**WORK TO BE COMPLETED:** Below are the records; give again exactly the line with "You are a computer-use agent. The", the line with "The width and height of the screenshot is (605, 565).", and each line that lies between them, and nothing besides.

Dataset items
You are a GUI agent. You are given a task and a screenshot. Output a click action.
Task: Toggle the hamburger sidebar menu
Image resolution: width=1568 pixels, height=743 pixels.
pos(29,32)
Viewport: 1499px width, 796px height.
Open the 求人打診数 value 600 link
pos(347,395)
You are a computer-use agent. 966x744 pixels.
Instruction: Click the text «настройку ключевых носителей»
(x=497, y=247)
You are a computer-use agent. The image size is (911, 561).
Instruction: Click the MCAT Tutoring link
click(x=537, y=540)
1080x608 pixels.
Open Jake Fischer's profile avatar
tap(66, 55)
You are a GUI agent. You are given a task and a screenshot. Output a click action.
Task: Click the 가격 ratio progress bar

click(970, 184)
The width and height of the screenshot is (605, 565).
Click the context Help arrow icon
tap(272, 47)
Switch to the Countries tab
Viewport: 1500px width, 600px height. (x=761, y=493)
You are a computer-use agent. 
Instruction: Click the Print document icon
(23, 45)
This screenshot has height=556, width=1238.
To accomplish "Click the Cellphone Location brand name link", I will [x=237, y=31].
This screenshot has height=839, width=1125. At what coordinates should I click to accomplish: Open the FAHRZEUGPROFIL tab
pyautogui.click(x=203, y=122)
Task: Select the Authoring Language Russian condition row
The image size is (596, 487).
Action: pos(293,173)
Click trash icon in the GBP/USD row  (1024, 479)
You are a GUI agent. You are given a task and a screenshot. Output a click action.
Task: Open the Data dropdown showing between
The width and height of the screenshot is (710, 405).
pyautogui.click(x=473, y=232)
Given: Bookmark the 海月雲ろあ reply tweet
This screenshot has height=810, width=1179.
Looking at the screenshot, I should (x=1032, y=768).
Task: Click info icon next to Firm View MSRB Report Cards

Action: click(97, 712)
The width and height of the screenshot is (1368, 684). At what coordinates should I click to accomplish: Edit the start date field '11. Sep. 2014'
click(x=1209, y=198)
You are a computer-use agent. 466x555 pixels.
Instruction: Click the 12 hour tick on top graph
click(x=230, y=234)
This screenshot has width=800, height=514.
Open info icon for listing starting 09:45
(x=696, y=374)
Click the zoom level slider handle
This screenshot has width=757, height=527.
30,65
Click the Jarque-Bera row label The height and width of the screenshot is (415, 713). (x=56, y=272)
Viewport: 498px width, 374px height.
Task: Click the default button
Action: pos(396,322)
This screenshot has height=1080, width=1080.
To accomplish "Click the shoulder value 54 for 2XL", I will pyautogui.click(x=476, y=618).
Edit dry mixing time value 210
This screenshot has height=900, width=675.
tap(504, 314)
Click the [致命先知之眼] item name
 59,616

**EXERCISE SOLUTION:**
You are a computer-use agent. The image size is (911, 561).
Instruction: Click the MCAT Tutoring link
click(x=537, y=540)
1080x608 pixels.
Open Jake Fischer's profile avatar
tap(66, 55)
You are a GUI agent. You are given a task and a screenshot. Output a click action.
Task: Click the 가격 ratio progress bar

click(970, 184)
The width and height of the screenshot is (605, 565).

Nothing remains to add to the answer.